Preguntar si ¿es hora de tratar a los adolescentes como adultos? nos dirige a intentar un razonamiento a partir de una de las fuentes históricas del derecho: la costumbre.
Si bien, tradicionalmente se la ha entendido como práctica reiterada, aceptada socialmente y dotada de fuerza normativa, también es cierto que el derecho evoluciona conforme cambian las realidades sociales.
En el siglo pasado, no existía una costumbre generalizada de que adolescentes mataran, secuestraran o lideraran estructuras criminales. Por tanto, las leyes penales para menores se centraban en la reeducación y no en la sanción proporcional.

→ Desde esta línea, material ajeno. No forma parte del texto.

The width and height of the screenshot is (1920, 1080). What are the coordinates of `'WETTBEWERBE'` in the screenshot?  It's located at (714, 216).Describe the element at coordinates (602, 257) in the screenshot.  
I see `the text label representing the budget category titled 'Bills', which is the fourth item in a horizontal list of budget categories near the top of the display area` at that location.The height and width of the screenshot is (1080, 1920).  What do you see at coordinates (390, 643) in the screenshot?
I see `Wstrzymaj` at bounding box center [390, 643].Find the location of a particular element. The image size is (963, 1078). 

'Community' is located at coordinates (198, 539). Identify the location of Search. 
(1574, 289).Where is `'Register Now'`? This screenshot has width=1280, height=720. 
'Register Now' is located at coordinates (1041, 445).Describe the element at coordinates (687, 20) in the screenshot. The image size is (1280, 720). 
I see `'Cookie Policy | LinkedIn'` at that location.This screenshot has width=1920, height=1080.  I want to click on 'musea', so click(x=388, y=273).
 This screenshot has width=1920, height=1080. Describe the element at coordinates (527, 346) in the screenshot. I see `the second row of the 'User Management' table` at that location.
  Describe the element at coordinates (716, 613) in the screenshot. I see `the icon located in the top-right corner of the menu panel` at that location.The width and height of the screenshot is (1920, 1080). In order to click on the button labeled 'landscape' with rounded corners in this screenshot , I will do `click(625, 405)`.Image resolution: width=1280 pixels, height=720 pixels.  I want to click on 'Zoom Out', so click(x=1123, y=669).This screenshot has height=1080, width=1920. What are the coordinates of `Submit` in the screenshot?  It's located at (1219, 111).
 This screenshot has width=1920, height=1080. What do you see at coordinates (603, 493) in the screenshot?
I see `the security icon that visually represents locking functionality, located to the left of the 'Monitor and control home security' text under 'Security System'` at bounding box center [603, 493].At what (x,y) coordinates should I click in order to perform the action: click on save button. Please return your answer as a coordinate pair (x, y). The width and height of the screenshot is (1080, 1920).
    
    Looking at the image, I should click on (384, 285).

Hoy, esa realidad ha cambiado dramáticamente.
En muchas ciudades de América Latina, incluyendo Ecuador, adolescentes de 13, 14 y 15 años son usados como sicarios, halcones o violadores armados, amparados por un sistema que los considera “inimputables” o que los sanciona con penas leves, desproporcionadas respecto al daño causado.
Esta nueva y perversa costumbre social no puede ser ignorada por el legislador. De ahí que suena no solo interesante, sino urgente e inaplazable, la discusión del tema en la Asamblea Nacional.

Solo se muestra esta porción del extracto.